What this task involves: Can you reproduce the lines of the records below, starting with the line that contains "This screenshot has height=720, width=405." and stopping after the line that contains "coordinates (317, 80)."?
%%
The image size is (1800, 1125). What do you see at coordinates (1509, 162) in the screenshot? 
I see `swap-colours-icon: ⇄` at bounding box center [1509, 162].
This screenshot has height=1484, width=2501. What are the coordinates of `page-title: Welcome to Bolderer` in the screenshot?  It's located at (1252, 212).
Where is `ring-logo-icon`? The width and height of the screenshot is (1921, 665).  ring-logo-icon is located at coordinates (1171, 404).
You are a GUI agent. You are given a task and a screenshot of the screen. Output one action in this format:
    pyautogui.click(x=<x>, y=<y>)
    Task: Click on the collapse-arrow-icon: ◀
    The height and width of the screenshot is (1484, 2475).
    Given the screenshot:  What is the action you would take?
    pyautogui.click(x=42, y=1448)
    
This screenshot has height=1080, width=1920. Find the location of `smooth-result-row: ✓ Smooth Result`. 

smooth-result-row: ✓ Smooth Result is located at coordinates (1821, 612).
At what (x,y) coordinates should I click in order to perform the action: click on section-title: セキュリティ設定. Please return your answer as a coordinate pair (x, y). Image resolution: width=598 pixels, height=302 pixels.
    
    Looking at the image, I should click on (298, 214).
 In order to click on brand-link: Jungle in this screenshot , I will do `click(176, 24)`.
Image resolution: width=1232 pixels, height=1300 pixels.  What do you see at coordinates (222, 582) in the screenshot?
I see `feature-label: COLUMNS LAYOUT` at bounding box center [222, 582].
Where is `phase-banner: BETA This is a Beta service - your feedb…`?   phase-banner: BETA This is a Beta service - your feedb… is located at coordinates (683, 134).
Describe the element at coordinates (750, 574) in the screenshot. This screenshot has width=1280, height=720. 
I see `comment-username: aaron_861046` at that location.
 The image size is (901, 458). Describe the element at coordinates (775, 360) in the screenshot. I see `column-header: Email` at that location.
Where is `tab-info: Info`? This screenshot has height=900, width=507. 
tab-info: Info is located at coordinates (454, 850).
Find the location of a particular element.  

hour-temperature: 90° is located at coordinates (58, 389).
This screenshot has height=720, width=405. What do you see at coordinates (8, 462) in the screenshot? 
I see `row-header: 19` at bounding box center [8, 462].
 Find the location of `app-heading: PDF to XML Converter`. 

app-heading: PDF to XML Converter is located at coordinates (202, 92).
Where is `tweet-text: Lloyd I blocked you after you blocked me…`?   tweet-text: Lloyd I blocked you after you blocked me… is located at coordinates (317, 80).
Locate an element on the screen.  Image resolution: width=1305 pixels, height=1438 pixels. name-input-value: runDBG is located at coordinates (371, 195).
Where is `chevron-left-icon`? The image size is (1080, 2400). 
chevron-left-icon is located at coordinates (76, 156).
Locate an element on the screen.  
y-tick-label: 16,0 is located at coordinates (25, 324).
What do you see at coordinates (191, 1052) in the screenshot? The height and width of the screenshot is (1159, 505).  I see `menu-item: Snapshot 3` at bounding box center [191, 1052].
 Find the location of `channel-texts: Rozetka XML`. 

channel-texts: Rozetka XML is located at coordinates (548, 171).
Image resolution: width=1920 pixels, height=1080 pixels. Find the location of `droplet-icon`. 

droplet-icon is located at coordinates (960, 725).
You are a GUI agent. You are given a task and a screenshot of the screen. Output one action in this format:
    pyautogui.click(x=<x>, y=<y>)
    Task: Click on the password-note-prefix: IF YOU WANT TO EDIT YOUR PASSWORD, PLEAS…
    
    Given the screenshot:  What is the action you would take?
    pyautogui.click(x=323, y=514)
%%
Exercise output:
This screenshot has height=720, width=405. What do you see at coordinates (8, 462) in the screenshot? 
I see `row-header: 19` at bounding box center [8, 462].
 Find the location of `app-heading: PDF to XML Converter`. 

app-heading: PDF to XML Converter is located at coordinates (202, 92).
Where is `tweet-text: Lloyd I blocked you after you blocked me…`?   tweet-text: Lloyd I blocked you after you blocked me… is located at coordinates (317, 80).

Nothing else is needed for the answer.